Here, $q_i\left(x\right)$ is selected as a linear function, i.e., $q_i\left(x\right)=a_{i}x+b_i$ for $i=1,2,3$. The fractal interpolation function g of the given dataset is graphically demonstrated in Figure 4. Additionally, the fractal interpolation function $\tilde{g}$, which is determined through the iterated function system with the same $L_i\left(x\right)$ and ${\tilde{R}}_i(x,y)$, is given by

$$\begin{array}{cc}\hfill {\tilde{R}}_1(x,y)& =0.2357y+0.0163{\left(S_F^{\alpha }\left(x\right)\right)}^2,\hfill \\ \hfill {\tilde{R}}_2(x,y)& =-0.2357y-0.0163{\left(S_F^{\alpha }\left(x\right)\right)}^2+\frac{S_F^{\alpha }\left(x\right)}{3}+0.1378,\hfill \\ \hfill {\tilde{R}}_3(x,y)& =0.2357y+0.0163{\left(S_F^{\alpha }\left(x\right)\right)}^2+0.3762.\hfill \end{array}$$

Here, the coefficients of IFS are obtained from Theorem 3, and the fractal integral of the fractal interpolation function g is estimated by predefining the initial condition ${\tilde{y}}_1=0$. The fractal integral of order $\alpha =0.5$ of fractal interpolation function g is graphically elucidated in Figure 5. The vertical scaling factors of g are $r_1=0.2357,r_2=-0.2357,r_3=0.2357$ and fractal integral of g shows smoothness and a self-similar pattern. The dots in Figure 4 represent the given set of data points, and the solid red line provides the corresponding fractal interpolation function. In Figure 5, the blue dots give the new set of data points, and the solid red line presents the fractal integral of FIF.

Given information
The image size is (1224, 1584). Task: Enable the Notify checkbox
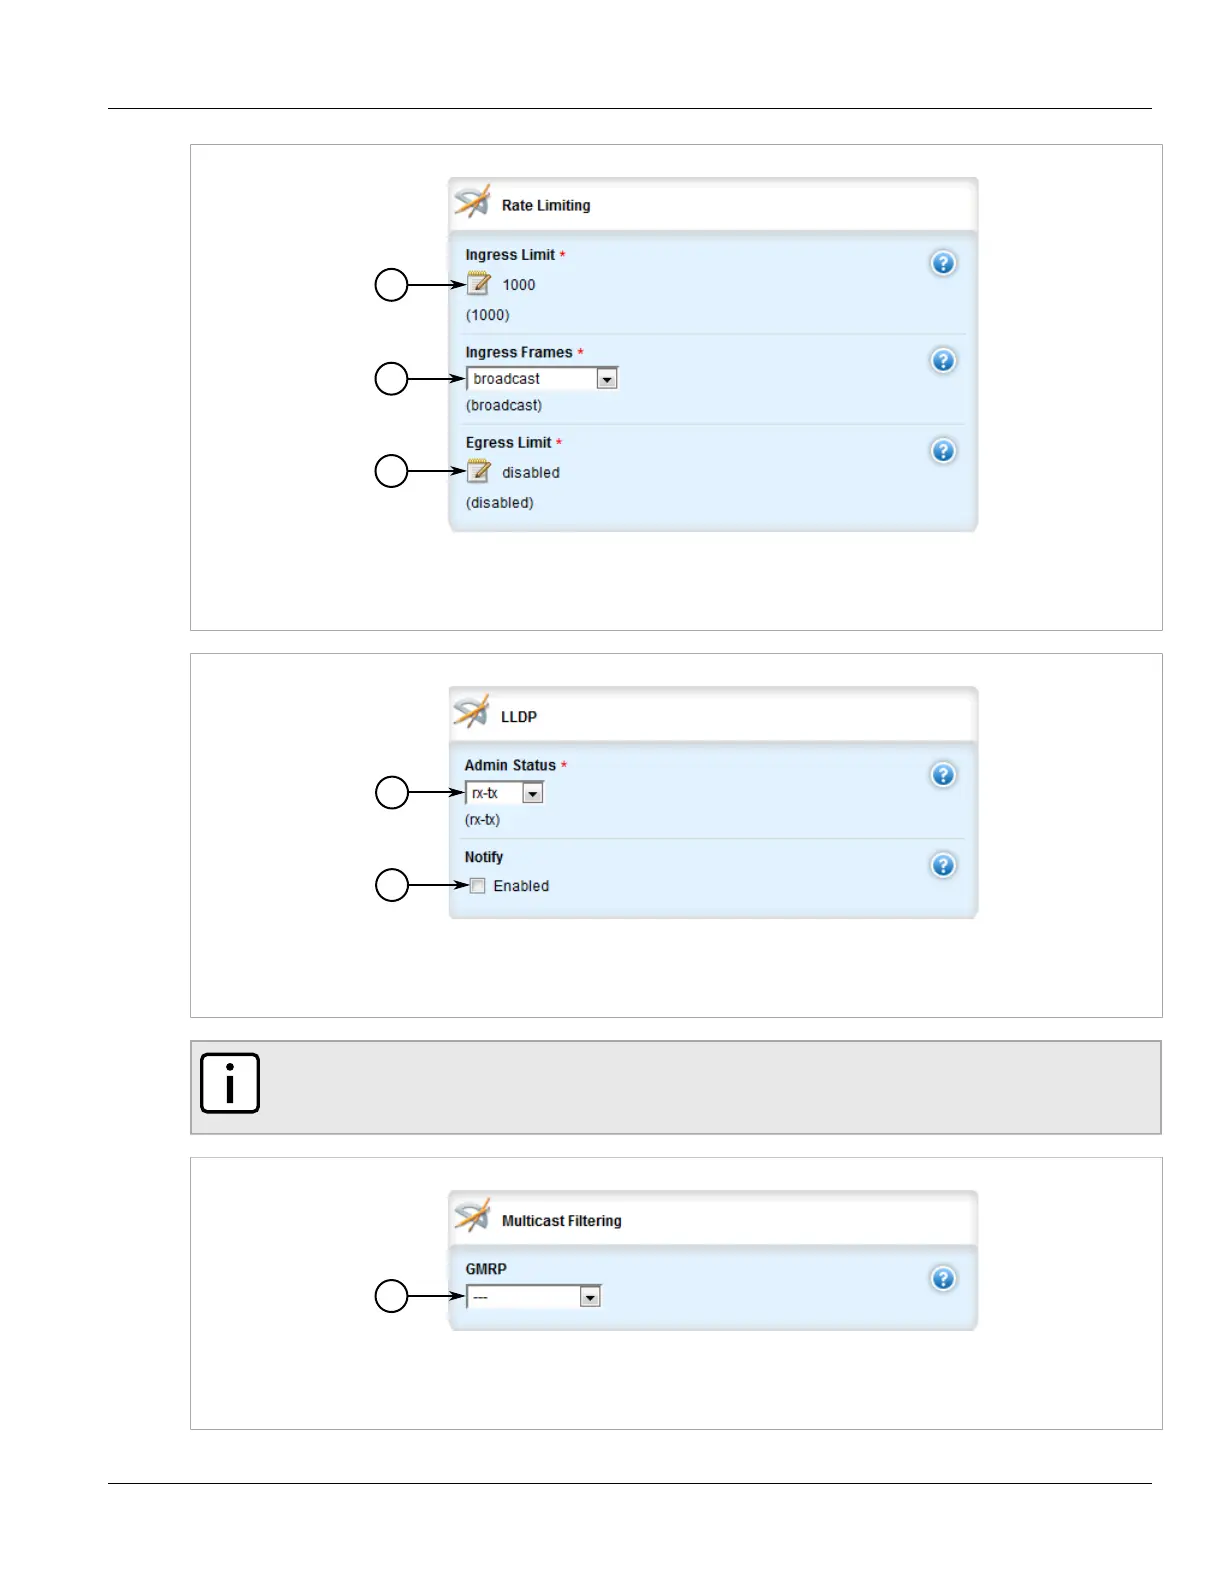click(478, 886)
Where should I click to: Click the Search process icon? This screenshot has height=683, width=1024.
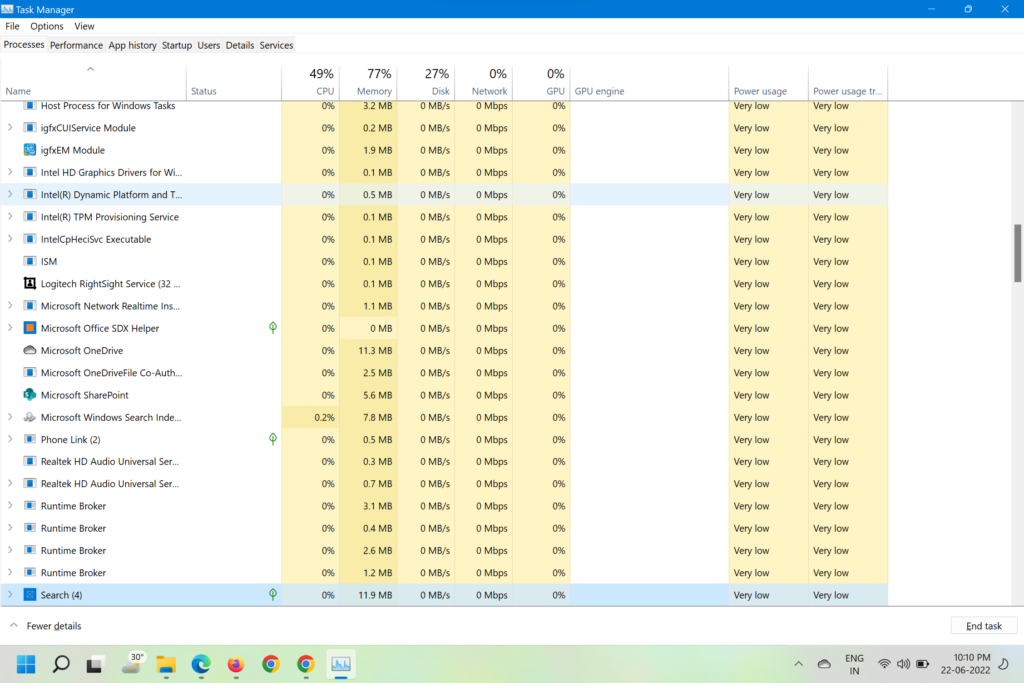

Problem details
Pick up the passage on fractal interpolation and fractal integrals after its final sentence, and extend it with a few more sentences in the same style.

Exercise answer
5. Conclusions

In this paper, fractal calculus was studied and utilized to obtain the fractal integral and derivatives of the Weierstrass functions and the fractal interpolation functions, which are not differentiable in the sense of ordinary derivatives. Using fractal calculus on Weierstrass functions, one can derive the mean square displacement of random walks by considering the Fokker–Planck equation on Weierstrass functions.

Fractal local derivatives and integral will be of interest to explore fractal functions in a future work.